Kann der Pride Month da helfen? David ist sich nicht sicher, ob die 30 Tage im Juni reichen. „Die Community sowie deren Rechte werden so immerhin ins Gedächtnis gerufen und geraten nicht in Vergessenheit.“ Der Monat, in dem die LGBTQIA+Bewegung besonders im Fokus steht, ist für den 43-Jährigen in doppelter Hinsicht ein Grund zur Freude.

Bevor David sich als Transmann geoutet hat, war er biologisch gesehen eine Frau. Durch Operationen und Hormone wurde sein Geschlecht angeglichen.

Bevor David sich als Transmann geoutet hat, war er biologisch gesehen eine Frau. Durch Operationen und Hormone lebt er nun als Mann. © privat

Denn es steht ebenfalls der Jahrestag mit seiner Lebenspartnerin an, die aktuell in Wien lebt. Mit einem breiten Lächeln im Gesicht erzählt David, dass sie bereits seit fünf Jahren zusammen sind. Derzeit führen sie aber noch eine Fernbeziehung zwischen Recklinghausen und der österreichischen Hauptstadt.
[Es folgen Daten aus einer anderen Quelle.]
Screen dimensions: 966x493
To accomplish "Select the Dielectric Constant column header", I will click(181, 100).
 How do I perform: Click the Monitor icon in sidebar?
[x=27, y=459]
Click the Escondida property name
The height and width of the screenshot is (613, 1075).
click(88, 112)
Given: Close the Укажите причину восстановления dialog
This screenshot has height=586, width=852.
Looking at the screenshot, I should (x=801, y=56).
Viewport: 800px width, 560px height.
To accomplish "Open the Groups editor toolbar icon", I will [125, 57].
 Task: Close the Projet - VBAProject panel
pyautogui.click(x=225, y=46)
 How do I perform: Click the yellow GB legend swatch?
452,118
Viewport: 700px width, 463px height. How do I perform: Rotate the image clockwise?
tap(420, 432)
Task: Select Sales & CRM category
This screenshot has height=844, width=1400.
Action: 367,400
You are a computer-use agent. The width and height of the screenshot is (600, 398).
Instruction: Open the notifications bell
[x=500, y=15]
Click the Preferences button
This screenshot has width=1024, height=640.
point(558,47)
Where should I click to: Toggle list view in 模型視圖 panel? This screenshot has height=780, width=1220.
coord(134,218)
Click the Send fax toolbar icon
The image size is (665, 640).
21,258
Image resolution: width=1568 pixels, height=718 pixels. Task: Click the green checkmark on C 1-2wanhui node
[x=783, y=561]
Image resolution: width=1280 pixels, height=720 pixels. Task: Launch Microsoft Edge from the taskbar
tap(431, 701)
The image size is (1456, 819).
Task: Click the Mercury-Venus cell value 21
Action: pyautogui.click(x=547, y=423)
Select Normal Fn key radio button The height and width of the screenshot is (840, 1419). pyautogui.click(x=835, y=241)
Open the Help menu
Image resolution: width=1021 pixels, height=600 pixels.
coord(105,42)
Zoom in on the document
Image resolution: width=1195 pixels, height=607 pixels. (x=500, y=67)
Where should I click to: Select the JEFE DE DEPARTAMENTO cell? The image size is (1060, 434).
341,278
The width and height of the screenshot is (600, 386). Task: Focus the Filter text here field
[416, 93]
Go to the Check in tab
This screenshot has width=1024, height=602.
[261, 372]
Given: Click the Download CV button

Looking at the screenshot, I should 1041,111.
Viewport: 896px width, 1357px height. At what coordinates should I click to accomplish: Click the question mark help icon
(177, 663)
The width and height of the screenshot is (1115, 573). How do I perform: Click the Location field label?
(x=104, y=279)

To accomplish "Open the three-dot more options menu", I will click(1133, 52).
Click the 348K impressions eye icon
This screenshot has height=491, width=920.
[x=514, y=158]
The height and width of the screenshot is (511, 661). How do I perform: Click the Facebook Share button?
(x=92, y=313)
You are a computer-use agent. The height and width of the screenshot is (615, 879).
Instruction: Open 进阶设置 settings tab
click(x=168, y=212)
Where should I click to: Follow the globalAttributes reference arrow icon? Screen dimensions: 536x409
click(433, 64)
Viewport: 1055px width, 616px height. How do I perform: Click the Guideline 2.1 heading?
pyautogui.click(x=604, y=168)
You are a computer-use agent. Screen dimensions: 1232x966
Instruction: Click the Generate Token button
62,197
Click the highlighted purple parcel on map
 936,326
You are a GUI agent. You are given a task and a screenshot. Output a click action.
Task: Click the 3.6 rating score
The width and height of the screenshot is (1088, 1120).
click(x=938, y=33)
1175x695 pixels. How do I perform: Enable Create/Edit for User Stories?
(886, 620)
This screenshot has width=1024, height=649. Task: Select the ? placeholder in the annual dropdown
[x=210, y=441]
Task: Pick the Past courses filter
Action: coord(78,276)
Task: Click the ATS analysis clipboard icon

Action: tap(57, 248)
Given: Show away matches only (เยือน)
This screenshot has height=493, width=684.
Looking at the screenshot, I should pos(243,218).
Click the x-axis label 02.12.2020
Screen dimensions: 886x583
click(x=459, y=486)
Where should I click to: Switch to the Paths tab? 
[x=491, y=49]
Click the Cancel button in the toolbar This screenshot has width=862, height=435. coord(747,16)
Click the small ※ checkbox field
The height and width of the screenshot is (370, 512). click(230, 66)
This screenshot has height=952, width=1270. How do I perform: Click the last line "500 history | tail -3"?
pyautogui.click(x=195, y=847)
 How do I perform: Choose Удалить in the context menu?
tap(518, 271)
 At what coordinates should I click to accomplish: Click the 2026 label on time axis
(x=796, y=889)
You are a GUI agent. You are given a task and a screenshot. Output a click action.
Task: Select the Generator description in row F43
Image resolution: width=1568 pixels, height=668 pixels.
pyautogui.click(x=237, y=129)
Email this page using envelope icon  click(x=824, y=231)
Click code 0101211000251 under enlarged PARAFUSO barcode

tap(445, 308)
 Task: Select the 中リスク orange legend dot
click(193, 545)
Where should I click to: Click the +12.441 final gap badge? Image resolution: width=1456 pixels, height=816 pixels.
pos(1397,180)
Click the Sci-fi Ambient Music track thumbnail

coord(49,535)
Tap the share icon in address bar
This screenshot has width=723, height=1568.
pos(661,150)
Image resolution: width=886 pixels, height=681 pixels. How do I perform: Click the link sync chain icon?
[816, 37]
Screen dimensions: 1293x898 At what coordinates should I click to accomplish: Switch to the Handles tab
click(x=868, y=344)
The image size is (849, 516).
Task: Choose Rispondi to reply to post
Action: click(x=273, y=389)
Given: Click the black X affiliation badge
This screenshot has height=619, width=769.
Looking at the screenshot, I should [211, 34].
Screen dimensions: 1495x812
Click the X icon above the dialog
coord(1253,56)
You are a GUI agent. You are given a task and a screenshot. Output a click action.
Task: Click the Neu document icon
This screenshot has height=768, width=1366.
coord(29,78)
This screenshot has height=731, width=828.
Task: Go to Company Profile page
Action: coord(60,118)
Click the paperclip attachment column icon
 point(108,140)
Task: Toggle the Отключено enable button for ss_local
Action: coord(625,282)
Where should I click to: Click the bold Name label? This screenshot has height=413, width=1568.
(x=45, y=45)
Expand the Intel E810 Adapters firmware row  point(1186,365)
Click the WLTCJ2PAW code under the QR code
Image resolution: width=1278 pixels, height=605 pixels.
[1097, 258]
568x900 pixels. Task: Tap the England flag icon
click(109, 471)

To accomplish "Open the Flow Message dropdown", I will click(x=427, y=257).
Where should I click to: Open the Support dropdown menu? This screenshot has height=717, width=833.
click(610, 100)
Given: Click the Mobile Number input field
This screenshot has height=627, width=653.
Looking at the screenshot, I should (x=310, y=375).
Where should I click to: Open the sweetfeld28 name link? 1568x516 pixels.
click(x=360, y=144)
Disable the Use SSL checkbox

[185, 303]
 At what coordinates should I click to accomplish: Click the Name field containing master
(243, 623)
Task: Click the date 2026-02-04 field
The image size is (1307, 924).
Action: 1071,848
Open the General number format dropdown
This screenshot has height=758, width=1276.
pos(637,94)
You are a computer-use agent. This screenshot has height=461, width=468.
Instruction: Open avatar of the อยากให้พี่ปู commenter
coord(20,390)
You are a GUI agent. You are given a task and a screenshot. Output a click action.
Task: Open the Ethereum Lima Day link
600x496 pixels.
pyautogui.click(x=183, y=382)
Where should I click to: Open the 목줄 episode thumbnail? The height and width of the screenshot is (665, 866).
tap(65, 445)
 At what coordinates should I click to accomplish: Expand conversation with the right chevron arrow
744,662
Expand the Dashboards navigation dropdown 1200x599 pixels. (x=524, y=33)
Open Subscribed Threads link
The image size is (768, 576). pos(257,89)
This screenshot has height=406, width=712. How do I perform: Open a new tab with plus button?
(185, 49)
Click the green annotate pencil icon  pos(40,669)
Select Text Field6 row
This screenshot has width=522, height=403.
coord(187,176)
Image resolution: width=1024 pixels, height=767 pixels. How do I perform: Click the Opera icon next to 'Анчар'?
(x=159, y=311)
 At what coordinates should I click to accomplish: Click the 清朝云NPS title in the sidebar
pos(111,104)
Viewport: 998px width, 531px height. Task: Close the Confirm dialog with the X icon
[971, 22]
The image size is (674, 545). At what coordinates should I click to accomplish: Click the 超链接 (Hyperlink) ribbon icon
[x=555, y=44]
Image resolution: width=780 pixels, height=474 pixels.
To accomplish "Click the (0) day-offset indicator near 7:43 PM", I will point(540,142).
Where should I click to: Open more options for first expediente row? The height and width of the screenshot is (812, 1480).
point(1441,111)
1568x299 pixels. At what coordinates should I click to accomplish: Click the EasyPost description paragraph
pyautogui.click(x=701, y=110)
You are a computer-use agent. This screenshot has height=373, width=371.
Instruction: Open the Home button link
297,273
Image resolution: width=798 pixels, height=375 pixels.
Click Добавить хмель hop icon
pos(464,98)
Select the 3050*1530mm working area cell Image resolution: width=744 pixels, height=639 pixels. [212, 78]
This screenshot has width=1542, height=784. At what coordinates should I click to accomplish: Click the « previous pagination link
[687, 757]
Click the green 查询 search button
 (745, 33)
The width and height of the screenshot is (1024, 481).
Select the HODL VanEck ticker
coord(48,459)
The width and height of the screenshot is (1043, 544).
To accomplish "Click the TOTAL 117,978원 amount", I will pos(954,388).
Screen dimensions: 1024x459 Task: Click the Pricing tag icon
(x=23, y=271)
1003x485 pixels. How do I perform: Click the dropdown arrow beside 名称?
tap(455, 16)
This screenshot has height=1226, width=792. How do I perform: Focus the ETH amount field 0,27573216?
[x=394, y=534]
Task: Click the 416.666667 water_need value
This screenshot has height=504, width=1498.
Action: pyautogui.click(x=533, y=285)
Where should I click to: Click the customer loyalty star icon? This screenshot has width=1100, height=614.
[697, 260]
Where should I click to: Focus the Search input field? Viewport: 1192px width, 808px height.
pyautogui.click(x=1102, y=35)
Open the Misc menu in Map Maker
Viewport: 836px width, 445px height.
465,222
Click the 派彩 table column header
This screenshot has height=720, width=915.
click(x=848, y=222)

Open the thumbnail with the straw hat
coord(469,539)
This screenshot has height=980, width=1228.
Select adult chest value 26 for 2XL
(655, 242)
Langer Prozess für transgeschlechtliche Menschen

Zwei Jahre nach seiner letzten Operation erinnern David nur noch die regelmäßigen Testosteronspritzen an sein früheres Leben. Denn seine Geburtsurkunde, sein Personalausweis, der Führerschein und sein Zeugnis wurden bereits umgeschrieben. Weitere Eingriffe sind nun erstmal nicht eingeplant. Er ist überglücklich, wenn er sich jetzt im Spiegel anschaut. Die größte Erleichterung für ihn sei damals die Entfernung seiner Brüste gewesen. „Ich glaube, das war der schönste Tag, als die weg waren. So konnte ich endlich oberkörperfrei herumlaufen.“ Dieses positive Lebensgefühl trägt der 43-Jährige auch nach außen.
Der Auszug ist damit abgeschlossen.